§ **What you will do**
Reproduce the lines of the items from the one containing "Screen dimensions: 542x420" through the last line, including both ends.

Click-target data
-- start --
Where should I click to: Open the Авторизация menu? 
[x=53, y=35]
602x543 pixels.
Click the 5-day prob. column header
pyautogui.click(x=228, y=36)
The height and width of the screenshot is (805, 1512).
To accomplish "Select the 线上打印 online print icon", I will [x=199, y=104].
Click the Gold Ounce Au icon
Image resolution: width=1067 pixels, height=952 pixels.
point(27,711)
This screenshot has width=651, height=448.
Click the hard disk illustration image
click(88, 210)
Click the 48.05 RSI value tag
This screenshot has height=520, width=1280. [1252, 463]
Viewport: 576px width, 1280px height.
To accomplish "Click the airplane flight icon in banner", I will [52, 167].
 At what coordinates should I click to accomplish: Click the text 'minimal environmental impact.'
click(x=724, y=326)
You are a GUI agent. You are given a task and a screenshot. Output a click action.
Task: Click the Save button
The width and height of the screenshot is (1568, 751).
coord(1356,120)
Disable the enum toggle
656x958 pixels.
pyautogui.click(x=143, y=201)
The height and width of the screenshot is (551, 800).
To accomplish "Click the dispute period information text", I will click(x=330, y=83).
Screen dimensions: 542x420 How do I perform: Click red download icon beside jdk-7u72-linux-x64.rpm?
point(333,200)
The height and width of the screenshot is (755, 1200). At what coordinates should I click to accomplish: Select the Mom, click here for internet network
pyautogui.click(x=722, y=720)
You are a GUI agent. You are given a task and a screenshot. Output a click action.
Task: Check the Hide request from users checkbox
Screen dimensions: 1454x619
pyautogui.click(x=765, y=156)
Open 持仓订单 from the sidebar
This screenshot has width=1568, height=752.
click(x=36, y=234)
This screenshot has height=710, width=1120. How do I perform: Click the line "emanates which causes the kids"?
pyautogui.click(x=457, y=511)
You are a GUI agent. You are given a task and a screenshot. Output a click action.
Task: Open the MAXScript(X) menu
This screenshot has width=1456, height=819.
-- end --
§ **Reply**
Screen dimensions: 542x420 How do I perform: Click red download icon beside jdk-7u72-linux-x64.rpm?
point(333,200)
The height and width of the screenshot is (755, 1200). At what coordinates should I click to accomplish: Select the Mom, click here for internet network
pyautogui.click(x=722, y=720)
You are a GUI agent. You are given a task and a screenshot. Output a click action.
Task: Check the Hide request from users checkbox
Screen dimensions: 1454x619
pyautogui.click(x=765, y=156)
Open 持仓订单 from the sidebar
This screenshot has width=1568, height=752.
click(x=36, y=234)
This screenshot has height=710, width=1120. How do I perform: Click the line "emanates which causes the kids"?
pyautogui.click(x=457, y=511)
You are a GUI agent. You are given a task and a screenshot. Output a click action.
Task: Open the MAXScript(X) menu
This screenshot has width=1456, height=819.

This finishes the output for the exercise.